• [Excerpt]:
==========

- Conference: Gulf States Conference
- Record: 7–3 (3–2 GSC)
- Head coach: Dixie B. White (4th season);
- Home stadium: Brown Stadium

= 1967 Northeast Louisiana State Indians football team =

American college football season

The 1967 Northeast Louisiana State Indians football team was an American football team that represented Northeast Louisiana State College (now known as the University of Louisiana at Monroe) in the Gulf States Conference during the 1967 NCAA College Division football season. In their fourth year under head coach Dixie B. White, the team compiled a 7–3 record.

==========

• [Collected data]:
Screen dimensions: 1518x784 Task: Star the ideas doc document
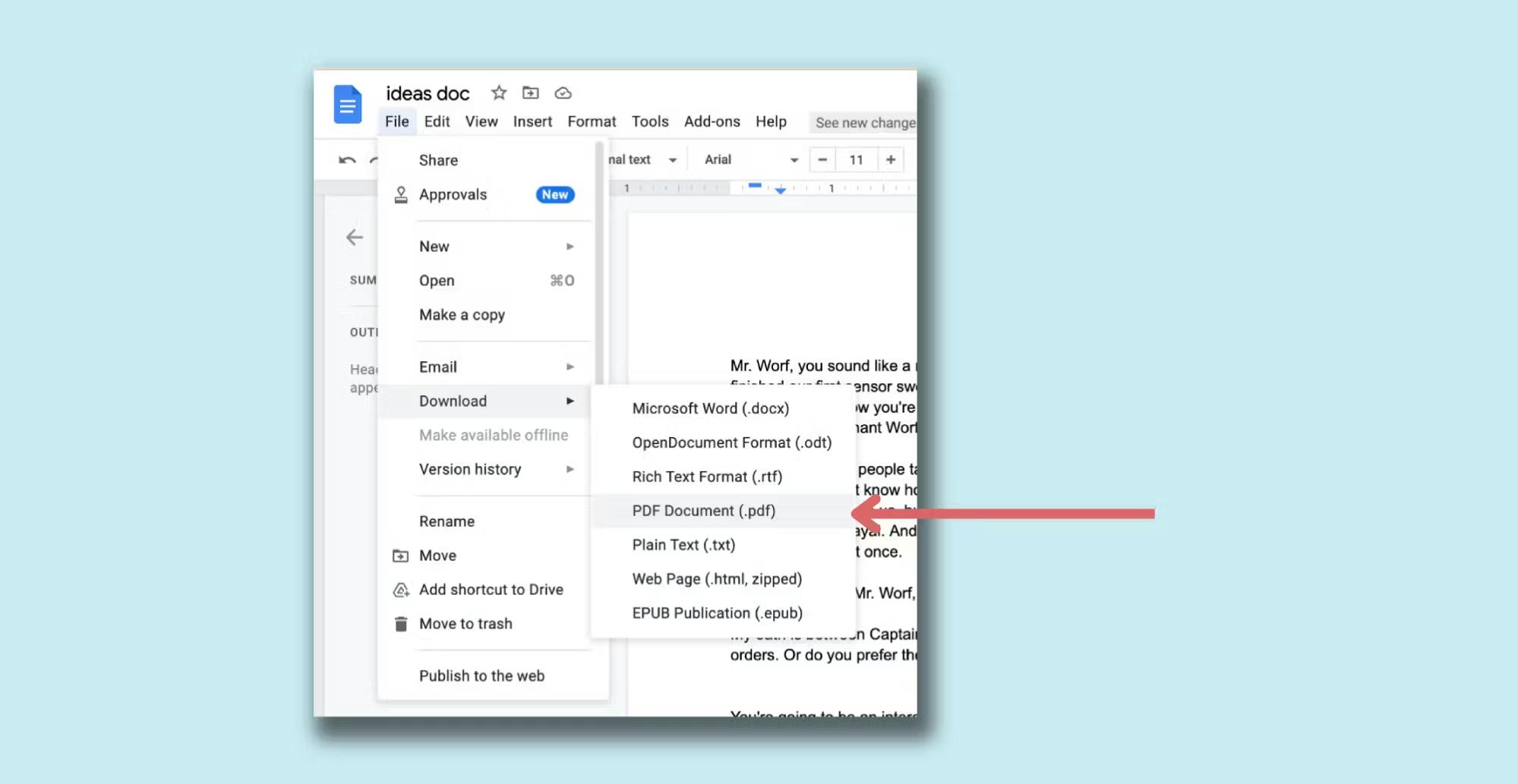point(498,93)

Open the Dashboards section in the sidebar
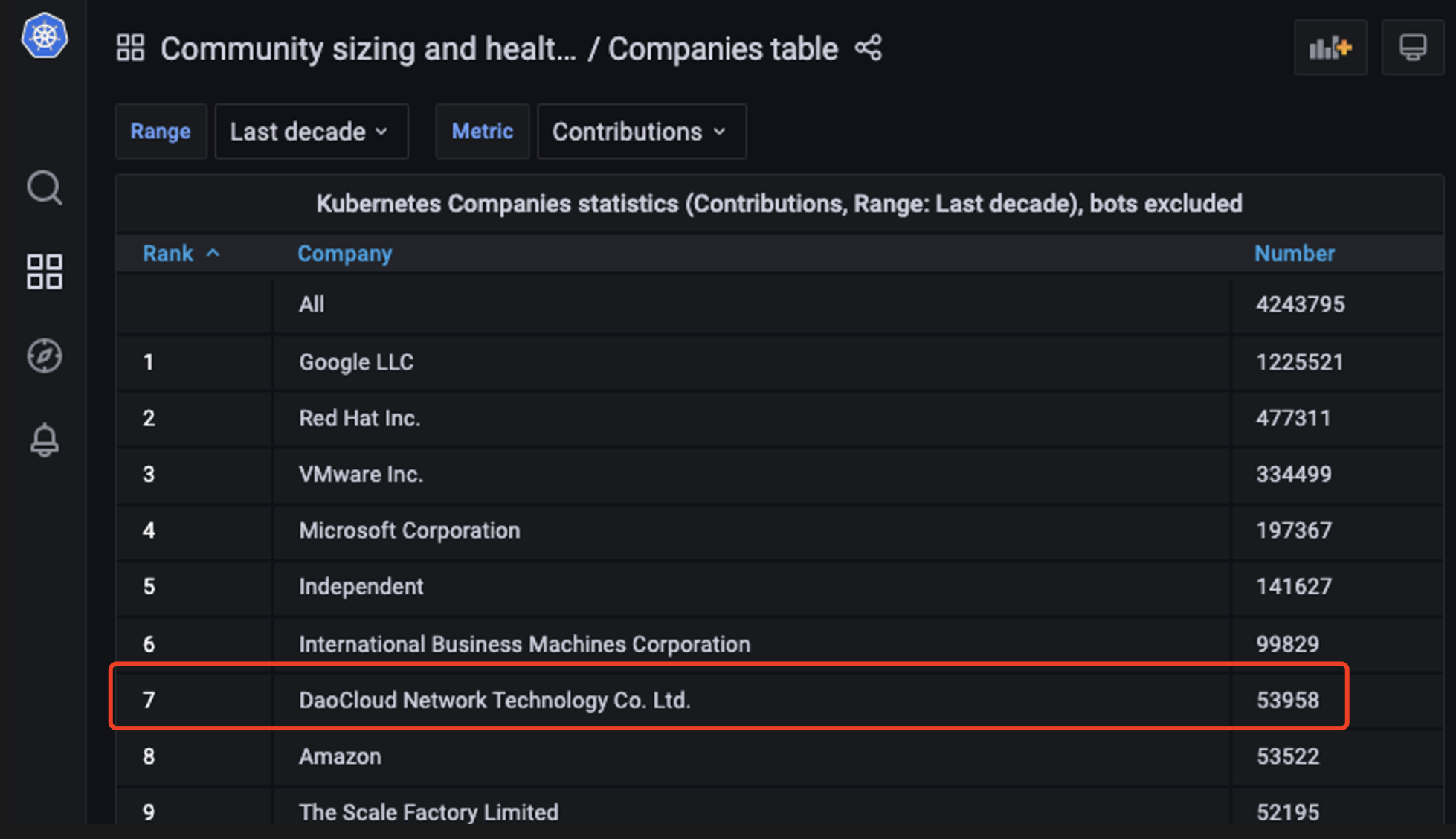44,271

==========

• [The exercise]: Echo the football team text above word for word, from "The 1967 Northeast" to "a 7–3 record.".

• [Task solution]:
The 1967 Northeast Louisiana State Indians football team was an American football team that represented Northeast Louisiana State College (now known as the University of Louisiana at Monroe) in the Gulf States Conference during the 1967 NCAA College Division football season. In their fourth year under head coach Dixie B. White, the team compiled a 7–3 record.